The use of icons in GUI’s is usually a misapplication of the truism that, ‘simply having users point at the very thing they want is the simplest and most intuitive kind of selection’. The problems are that:

  1. Pictographs do not scale as well as text because you can’t alphabetize or do searches on images.
  2. As you add more icons to the user’s view, the visual distinctiveness of each icon quickly gets blurry and ambiguous, thus defeating the sole true virtue of icons.
  3. Icons are generally not “the very thing” that users are looking for. A pictograph typically provides hints about the thing it represents but is not synonymous with the thing itself.
  4. Worst of all, interpreting pictographs is more mentally taxing than reading a word or two, especially when the semantic content is even mildly abstract.

The crux here is that it is far easier for most people to recall the general qualities of a picture—its dominant colors and overall shape—than it is to recall its precise details. Compared to abstract images, images of recognizable objects are much easier to recall details of because we can mentally fill in the blank spots with our assumptions of what such objects look like (so this kind of recall is actually partially false, but it generally works well enough). This explains why most icons in software are so bad: most icons found in software have historically been small, indistinguishable messes that most users just come to think of as abstract shapes even though their designers tried to make them recognizable objects.

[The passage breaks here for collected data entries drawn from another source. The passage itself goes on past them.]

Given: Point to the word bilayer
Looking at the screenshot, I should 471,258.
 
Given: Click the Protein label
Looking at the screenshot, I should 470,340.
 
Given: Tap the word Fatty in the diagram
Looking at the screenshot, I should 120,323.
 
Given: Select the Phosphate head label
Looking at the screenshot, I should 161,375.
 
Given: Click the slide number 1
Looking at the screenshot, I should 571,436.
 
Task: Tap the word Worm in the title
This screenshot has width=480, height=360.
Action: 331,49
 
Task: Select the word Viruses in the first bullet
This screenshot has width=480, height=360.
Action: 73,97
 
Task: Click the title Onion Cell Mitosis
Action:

Now suppose I know what I want my software to do but don’t remember at all how the interface designers decided to label that function, either with text or an icon. If I’m looking for a label, I have to figure out what words the designers chose to describe it, which often requires consulting my mental thesaurus. In contrast, if I’m looking for an icon, I have to figure out what words the designers chose to describe it and then figure out how the designers chose to represent it as an image. While the number of synonyms for a particular concept can be frustratingly many and elusive, the number of visual representations for a concept are innumerable: even if you narrow down the concrete object(s) being depicted, there are still the variables of perspective, composition, style, and color (sure many real-life objects only come in one color, but many don’t; in fact, looking over the icons in a few applications, I notice a strong majority have basically random color assignments either because of the nature of what they depict or because of the need to make them stand in contrast to their neighbors).

So I’ll posit a few rules about when and how to use pictures/icons:

  1. All but the most frequently encountered icons should be labeled by text. Many applications omit text labels because small, unlabeled icons allow for buttons that minimize space use (see Photoshop). This is a poor trade off. First of all, for the issue of image recall outlined above, but also because even the best designed icons rarely communicate their function as clearly as a word or two of text . In fact, the real utility of an icon is that its shape and color makes it noticeable to peripheral vision or visual scanning, so they help users find points of focus and do an initial culling of their possible options; at that stage, however, users have only narrowed their options and prefer the relative precision of words to help them make their final selection.
  2. Icons should be simple in shape, distinct in silhouette, have contrasting interior lines, and never use more than two colors.
  3. Icons should be as big as necessary to make them conform to rule 2.
  4. The number of icons that it is acceptable to use is proportional to how large and distinct they are, vis-a-vis rules 2 and 3. The array of icons found in today’s typical complex apps, like word processors and Photoshop, is too many by a factor of about three.